La sclérose en plaques est une maladie complexe, et bien que les traitements de fond actuels, notamment les immunomodulateurs et immunosuppresseurs, permettent de réduire le risque de nouvelles lésions et ralentir l’évolution de la maladie, les troubles cognitifs restent un domaine où il y a encore beaucoup à découvrir. Actuellement, il n'existe pas de traitements spécifiques pour ces troubles cognitifs. Cependant, la plasticité cérébrale, c'est-à-dire la capacité du cerveau à se réorganiser et à compenser certains dysfonctionnements, est un phénomène bien connu. En comprenant mieux comment ces réseaux neuronaux sont altérés, nous pourrions, à terme, identifier des meilleures stratégies de dépistage et de rééducation cognitive adaptées qui aideraient les patients à mieux gérer et compenser les effets de ces troubles. Cela inclut l’introduction précoce d’exercices ou de techniques visant à améliorer la gestion de la mémoire et de la concentration dans leur quotidien.
En parallèle, une partie de mon étude se concentre également sur l’impact de la fatigue et des troubles du sommeil, qui sont souvent interconnectés avec les problèmes cognitifs. La fatigue peut en effet aggraver les difficultés de concentration et de mémoire, et il est essentiel de prendre en compte ces facteurs dans l’évaluation des troubles cognitifs. De même, des troubles du sommeil, fréquents chez ces patients, peuvent exacerber la fatigue cognitive et compliquer encore davantage le traitement des troubles cognitifs. Ainsi, comprendre et traiter ces facteurs connexes est une priorité dans notre approche globale.
Le but ultime de cette recherche est d’apporter une meilleure compréhension de l’impact des lésions cérébrales sur la cognition chez les patients atteints de sclérose en plaques, et de fournir des outils pour intervenir plus tôt et de manière plus ciblée. Par exemple, en identifiant les zones cérébrales et les réseaux neuronaux impliqués, nous pourrions mieux cibler des interventions thérapeutiques qui, à long terme, amélioreraient la qualité de vie des patients. Les exercices de rééducation cognitive pourraient être adaptés en fonction des spécificités de chaque patient, en tenant compte de la structure cérébrale et des réseaux neuronaux affectés.

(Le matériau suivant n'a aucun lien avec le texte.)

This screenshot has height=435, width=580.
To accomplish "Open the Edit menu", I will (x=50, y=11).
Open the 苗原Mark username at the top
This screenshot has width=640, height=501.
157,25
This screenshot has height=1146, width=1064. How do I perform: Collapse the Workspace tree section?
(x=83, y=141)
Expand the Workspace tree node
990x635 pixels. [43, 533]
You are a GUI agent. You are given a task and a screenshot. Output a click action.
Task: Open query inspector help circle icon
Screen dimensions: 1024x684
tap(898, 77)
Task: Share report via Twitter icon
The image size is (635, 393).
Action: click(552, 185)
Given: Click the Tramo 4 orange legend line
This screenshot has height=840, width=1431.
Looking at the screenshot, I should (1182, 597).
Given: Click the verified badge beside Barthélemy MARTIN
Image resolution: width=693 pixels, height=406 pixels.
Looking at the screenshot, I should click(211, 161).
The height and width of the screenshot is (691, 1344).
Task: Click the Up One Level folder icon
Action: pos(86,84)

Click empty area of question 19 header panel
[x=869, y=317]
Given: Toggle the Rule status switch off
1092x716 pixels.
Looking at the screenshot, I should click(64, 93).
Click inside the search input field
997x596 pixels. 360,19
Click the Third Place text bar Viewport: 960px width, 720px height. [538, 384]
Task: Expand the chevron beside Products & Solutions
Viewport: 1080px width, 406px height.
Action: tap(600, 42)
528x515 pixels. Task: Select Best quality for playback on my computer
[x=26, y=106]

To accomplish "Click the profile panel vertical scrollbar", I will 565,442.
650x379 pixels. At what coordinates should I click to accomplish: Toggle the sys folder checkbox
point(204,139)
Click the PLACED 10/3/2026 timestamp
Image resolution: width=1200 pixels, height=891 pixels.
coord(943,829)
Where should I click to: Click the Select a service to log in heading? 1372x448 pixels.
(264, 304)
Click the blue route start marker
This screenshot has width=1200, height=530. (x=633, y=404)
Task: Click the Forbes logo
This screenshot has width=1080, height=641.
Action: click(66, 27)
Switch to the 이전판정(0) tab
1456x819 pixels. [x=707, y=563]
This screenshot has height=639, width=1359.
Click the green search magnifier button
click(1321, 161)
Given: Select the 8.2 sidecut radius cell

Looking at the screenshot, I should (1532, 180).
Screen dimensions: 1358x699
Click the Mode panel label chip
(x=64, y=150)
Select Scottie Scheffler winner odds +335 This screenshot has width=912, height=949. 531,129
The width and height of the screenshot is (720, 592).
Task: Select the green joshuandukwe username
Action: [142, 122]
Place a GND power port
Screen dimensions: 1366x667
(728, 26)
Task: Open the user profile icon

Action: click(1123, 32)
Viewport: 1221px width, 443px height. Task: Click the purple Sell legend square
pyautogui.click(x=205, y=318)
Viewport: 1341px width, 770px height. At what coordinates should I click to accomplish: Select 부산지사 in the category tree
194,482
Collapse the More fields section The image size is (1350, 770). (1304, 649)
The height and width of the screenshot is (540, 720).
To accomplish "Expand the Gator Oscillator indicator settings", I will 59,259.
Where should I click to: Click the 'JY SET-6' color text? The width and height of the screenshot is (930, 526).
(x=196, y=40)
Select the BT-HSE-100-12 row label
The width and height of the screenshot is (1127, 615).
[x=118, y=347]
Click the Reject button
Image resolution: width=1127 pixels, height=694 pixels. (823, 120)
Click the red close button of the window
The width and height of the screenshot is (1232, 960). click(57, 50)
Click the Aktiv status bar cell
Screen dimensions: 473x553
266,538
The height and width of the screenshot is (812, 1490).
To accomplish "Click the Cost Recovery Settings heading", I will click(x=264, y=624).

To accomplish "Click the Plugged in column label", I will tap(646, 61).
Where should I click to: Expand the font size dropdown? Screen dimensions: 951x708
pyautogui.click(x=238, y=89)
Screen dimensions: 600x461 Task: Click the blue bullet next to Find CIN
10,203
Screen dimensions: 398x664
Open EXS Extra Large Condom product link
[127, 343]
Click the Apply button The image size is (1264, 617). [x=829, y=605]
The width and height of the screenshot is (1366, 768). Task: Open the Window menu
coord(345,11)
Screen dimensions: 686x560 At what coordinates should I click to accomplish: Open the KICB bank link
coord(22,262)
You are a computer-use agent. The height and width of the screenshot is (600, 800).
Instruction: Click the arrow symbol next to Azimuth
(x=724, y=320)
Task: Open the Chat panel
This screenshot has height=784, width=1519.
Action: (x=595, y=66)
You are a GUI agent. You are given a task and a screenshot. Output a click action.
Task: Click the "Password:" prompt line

En résumé, cette étude pourrait apporter des éclairages précieux sur les mécanismes sous-jacents des troubles cognitifs dans la SEP et ouvrir la voie à de nouvelles approches thérapeutiques. À terme, une meilleure compréhension des processus cérébraux impliqués pourrait permettre d'améliorer les stratégies de dépistage et de thérapies disponibles et d’offrir aux patients des solutions pour mieux vivre avec cette maladie, au-delà des traitements actuellement disponibles.